--- DATASET CONTENT Enclosed Below ---
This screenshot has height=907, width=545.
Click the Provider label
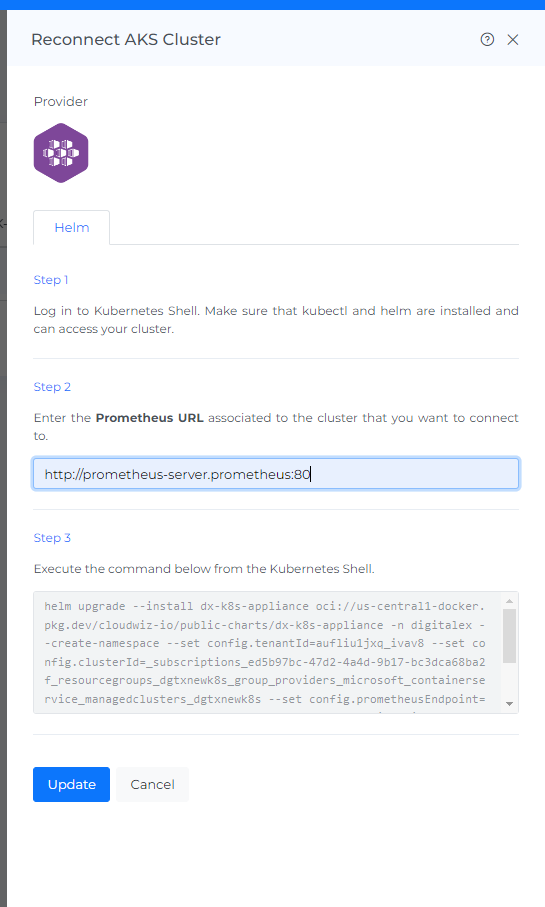point(61,102)
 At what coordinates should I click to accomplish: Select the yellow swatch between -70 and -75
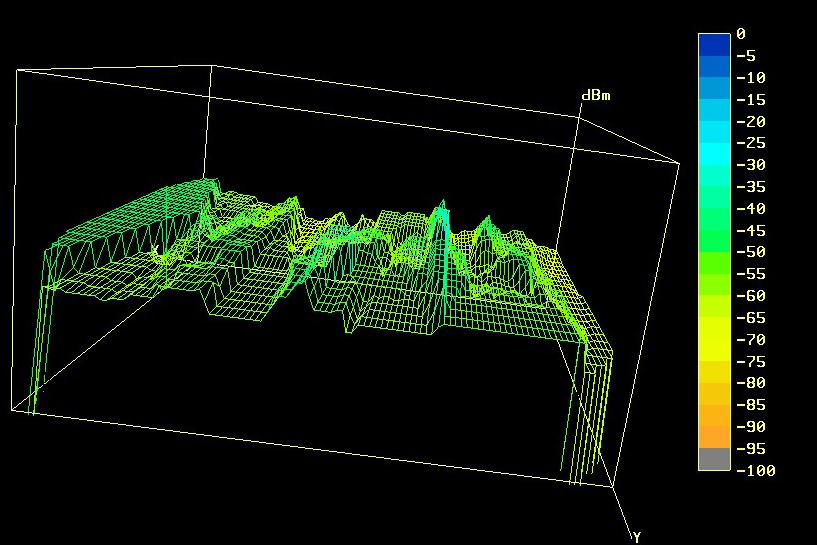click(x=714, y=350)
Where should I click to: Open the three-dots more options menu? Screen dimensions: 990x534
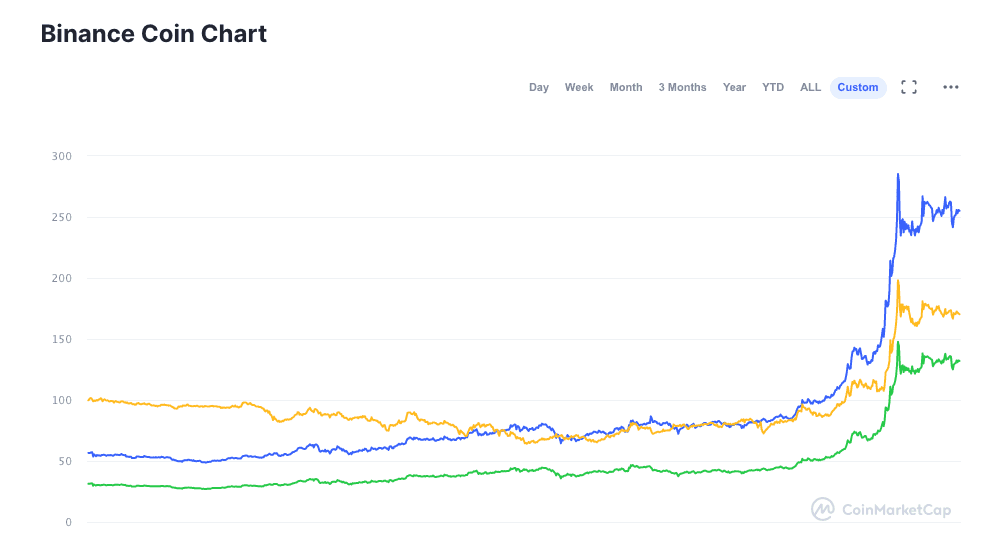(951, 87)
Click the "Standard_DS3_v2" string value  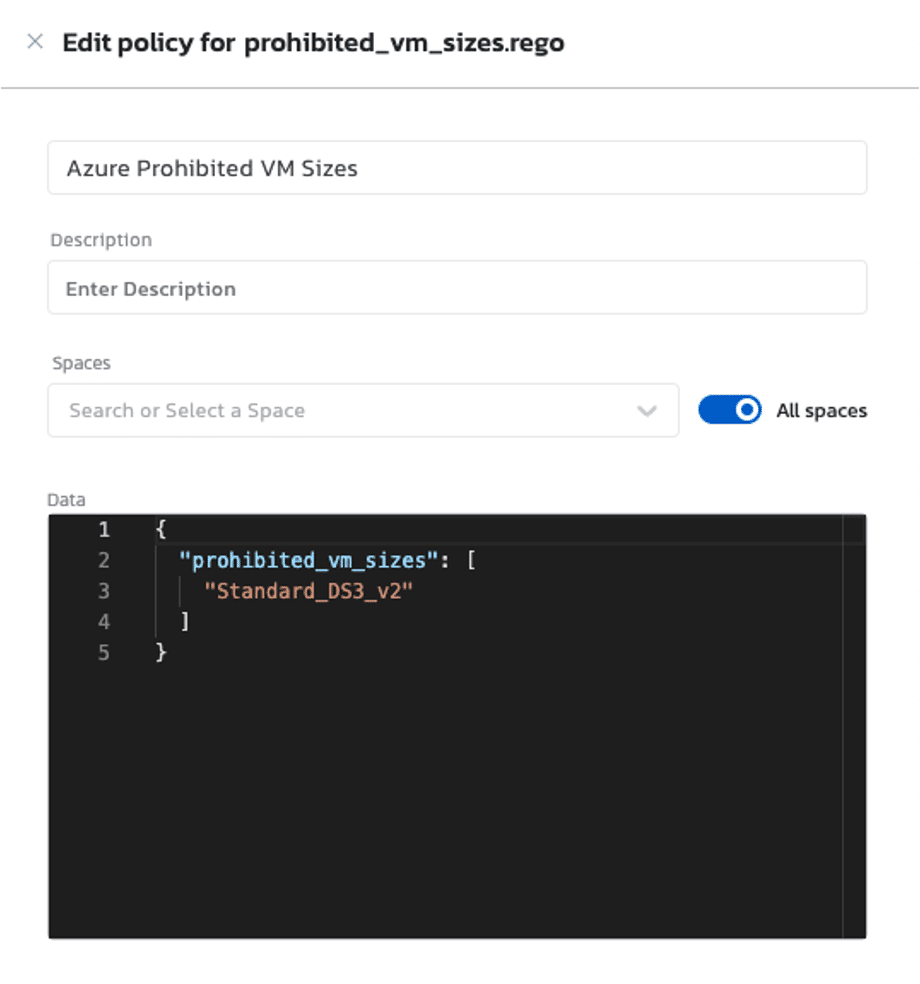tap(308, 591)
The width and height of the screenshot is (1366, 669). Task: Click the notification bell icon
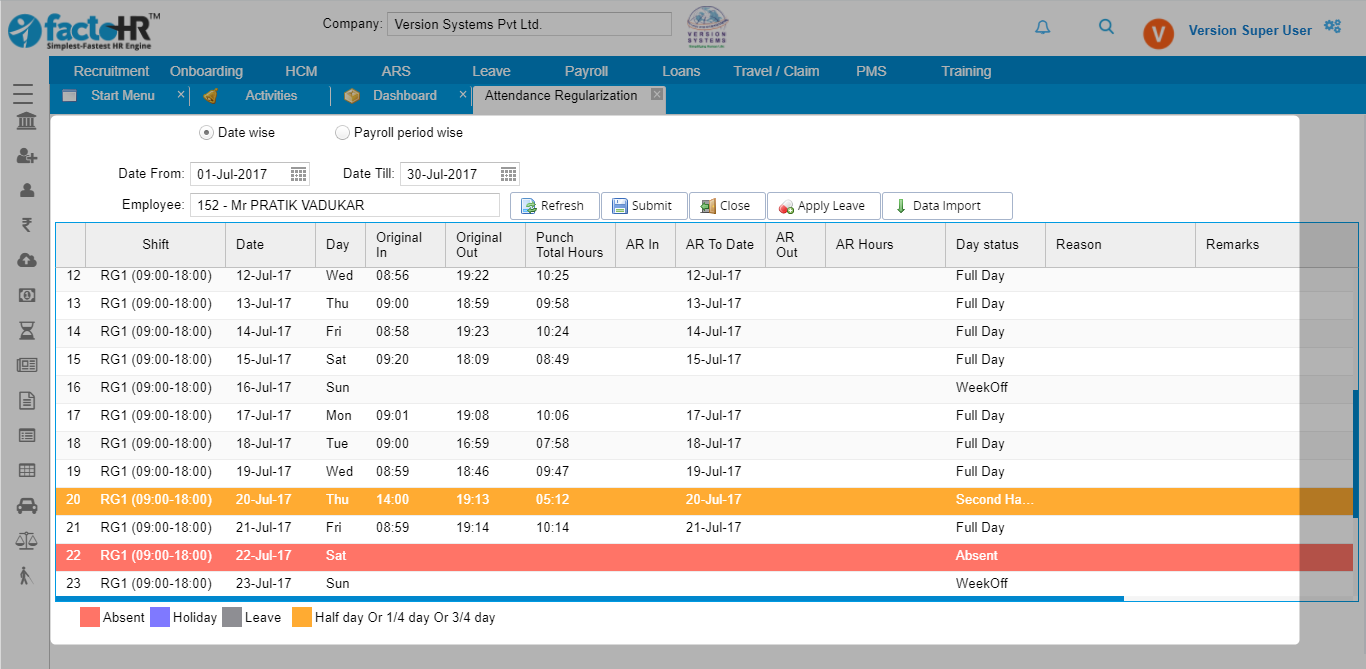coord(1043,28)
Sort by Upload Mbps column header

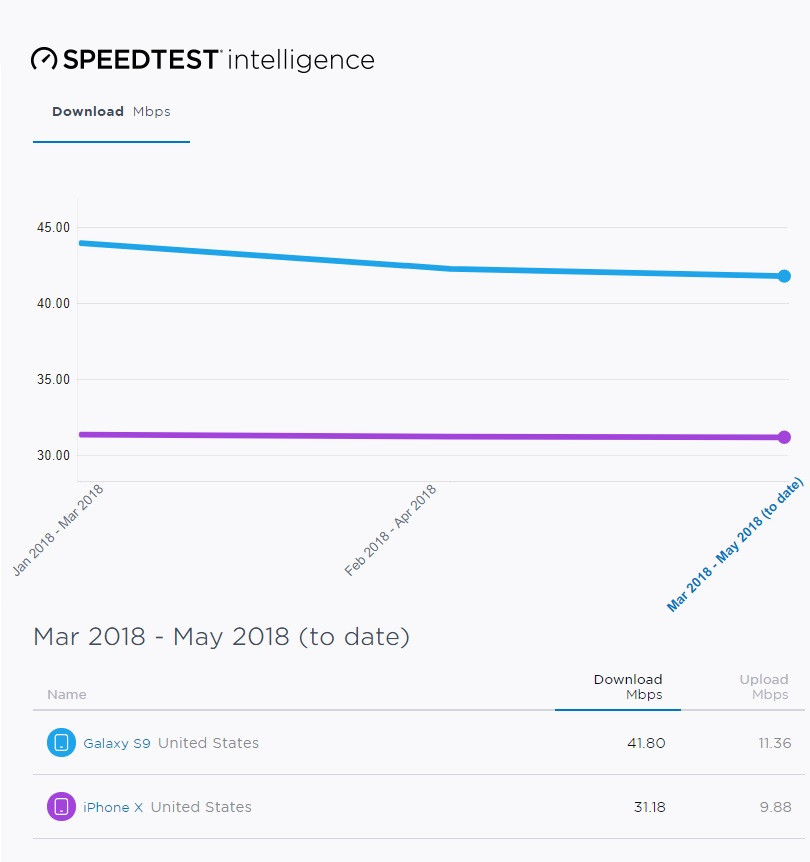pos(764,687)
--- End of Enclosed DATASET CONTENT ---
> **WHAT IS REQUIRED**: What you give back must be exactly the lines of the listing above from the line containing "The width and" through its last line, inclusive, without pictures, please.

> **SOLUTION FOR THIS TASK**:
The width and height of the screenshot is (1366, 669). Task: Click the notification bell icon
coord(1043,28)
Sort by Upload Mbps column header

pos(764,687)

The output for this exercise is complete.